Of course, NATO did a military intervention in 1999 and not surprisingly was welcomed by the Kosovo Albanians, even though Western support was limited. To avoid casualties, NATO's intervention dropped missiles of 4,500 meters; while this guaranteed NATO security, it still significantly limited their ability to protect civilians on earth.
Actually, the intervention of NATO accelerated even a massive round of ethnic cleansing conducted by Serbian forces, which NATO could not stop. But protecting the victims from Serbian aggression was not at all the main goal of intervention; General Wesley Clark, supreme commander of NATO, at the time it had said, “this was not a conflict only for Kosovo. It was not even the ultimate conflict with ethnic cleansing. It was a battle for NATO's future, for the credibility of the United States as power for world affairs”.
The fact that NATO was not fully motivated by a desire to help Albanians in Kosovo was, of course, little concern for hundreds of thousands of refugees who returned to Kosovo after Milosevic's surrender and shouted for their deliverers; so, UNMIK and KFOR were welcomed by the overwhelming majority of Kosovo Albanians who believed these organisations were committed to helping build a new free and prosperous Kosovo.
However, when NATO intervention ended, a mafia group inside U The CK began to capture Kosovo institutions, often through force use. Instead of facing this group, the internationals closed their eyes to their activities in exchange for guarantees to preserve a fabric of <x0ndrendite”, closely understood as a lack of large-scale conflict and ensuring that Albanian separatism found would not be supported.
Of course, Kosovo's simple citizens suffered as a result: when the elite robbed Kosovo's poor resources, people ended up with poor education, inadequate health care, environmental pollution and an increasingly corrupt political system, although it is self-aware that these sufferings were more tolerant compared to what they suffered during Milosevic's time.

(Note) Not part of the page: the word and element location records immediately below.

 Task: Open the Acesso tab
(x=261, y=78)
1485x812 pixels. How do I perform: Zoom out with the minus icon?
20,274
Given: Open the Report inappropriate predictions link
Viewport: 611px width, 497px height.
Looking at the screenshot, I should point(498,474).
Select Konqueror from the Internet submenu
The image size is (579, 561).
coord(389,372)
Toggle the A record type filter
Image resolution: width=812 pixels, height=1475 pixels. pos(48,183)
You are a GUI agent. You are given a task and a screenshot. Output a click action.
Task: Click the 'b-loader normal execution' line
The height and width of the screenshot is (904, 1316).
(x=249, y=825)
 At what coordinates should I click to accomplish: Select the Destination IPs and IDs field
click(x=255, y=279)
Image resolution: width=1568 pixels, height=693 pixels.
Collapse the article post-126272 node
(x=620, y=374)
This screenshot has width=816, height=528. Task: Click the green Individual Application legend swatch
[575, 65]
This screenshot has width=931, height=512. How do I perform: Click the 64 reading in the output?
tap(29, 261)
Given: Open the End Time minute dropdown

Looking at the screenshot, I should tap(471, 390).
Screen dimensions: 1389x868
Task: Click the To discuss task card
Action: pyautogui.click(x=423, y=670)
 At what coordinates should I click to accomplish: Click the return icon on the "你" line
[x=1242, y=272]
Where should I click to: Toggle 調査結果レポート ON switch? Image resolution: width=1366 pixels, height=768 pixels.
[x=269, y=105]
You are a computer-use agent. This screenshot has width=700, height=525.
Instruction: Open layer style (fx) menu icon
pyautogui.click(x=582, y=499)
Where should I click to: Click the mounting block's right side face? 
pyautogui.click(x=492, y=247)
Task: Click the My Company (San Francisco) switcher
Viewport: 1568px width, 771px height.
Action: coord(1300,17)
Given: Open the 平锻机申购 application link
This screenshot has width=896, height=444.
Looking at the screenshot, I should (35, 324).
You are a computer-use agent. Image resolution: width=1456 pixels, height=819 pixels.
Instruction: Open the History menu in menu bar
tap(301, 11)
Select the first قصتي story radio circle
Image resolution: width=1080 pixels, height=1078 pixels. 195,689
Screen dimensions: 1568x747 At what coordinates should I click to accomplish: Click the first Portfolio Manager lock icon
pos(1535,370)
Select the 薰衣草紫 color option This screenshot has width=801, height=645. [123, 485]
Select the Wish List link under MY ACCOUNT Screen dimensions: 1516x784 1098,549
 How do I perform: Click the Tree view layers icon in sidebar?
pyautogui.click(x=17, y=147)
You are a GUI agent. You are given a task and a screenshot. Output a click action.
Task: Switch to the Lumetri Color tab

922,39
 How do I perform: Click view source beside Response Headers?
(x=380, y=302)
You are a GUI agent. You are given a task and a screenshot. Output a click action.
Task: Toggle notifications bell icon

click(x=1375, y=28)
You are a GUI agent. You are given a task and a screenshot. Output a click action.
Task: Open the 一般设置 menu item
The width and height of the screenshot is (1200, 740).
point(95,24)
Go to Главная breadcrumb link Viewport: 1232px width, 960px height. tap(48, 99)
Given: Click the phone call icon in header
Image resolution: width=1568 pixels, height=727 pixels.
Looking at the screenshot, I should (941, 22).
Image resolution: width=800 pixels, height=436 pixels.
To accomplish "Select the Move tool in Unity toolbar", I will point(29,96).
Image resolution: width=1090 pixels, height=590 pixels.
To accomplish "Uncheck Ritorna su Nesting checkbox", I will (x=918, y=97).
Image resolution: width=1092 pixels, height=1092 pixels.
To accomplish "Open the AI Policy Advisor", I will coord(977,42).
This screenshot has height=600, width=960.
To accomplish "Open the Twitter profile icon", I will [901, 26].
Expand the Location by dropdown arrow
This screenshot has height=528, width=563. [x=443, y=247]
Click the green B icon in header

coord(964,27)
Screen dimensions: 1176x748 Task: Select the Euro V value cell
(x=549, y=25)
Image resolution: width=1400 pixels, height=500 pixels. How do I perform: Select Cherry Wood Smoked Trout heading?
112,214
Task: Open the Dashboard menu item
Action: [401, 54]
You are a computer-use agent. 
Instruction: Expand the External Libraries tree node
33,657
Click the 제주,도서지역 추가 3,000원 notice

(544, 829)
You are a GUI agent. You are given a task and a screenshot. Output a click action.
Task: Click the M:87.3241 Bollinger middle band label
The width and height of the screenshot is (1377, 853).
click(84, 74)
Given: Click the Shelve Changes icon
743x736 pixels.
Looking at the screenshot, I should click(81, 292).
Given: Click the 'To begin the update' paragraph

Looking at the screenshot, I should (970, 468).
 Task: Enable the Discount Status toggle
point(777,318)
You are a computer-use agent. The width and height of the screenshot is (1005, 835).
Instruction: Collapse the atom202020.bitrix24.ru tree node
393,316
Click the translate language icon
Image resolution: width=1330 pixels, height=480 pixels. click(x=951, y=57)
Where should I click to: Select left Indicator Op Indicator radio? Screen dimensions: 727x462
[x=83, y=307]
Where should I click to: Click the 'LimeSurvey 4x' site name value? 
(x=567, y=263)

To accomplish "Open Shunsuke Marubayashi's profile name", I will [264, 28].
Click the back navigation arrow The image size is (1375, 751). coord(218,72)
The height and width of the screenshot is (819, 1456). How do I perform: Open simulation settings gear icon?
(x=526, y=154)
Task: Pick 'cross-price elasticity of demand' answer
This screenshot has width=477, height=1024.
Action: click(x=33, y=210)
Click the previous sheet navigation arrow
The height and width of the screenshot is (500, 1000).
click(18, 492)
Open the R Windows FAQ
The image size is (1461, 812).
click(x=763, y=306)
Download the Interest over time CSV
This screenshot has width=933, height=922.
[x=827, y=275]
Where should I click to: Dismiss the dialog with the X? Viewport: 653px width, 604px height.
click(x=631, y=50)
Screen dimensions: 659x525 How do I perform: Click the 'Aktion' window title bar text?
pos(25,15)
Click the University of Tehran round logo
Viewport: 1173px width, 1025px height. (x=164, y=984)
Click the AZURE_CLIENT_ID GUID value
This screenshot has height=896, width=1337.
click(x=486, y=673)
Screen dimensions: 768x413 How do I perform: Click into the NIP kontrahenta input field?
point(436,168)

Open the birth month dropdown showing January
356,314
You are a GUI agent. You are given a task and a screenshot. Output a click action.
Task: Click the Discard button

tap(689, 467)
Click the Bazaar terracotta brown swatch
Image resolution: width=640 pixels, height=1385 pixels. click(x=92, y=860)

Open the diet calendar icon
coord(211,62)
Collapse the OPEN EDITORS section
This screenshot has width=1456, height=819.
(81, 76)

After all, the lives of the people of Kosovo were less important than the image of Kosovo, which was presented by the West. In their determination to create a “Kosovo” that could be used in public relations, international actors made micro-managime extreme. It has been proven that the Kosovo flag, anthem, even the constitution and state are designed by internationals. While each aimed to create an image of Kosovo as “interethnic”, free “” and prosperous “”, reality was quite different. Kosovo continues to suffer from high unemployment rates, widespread corruption and ethnic divisions. The latter testimony to the thorny divisions that continue in Mitrovica and in majority Serbian cities such as Gracanica are evidence of the contrast between international rhetoric and the reality of policies they have imposed.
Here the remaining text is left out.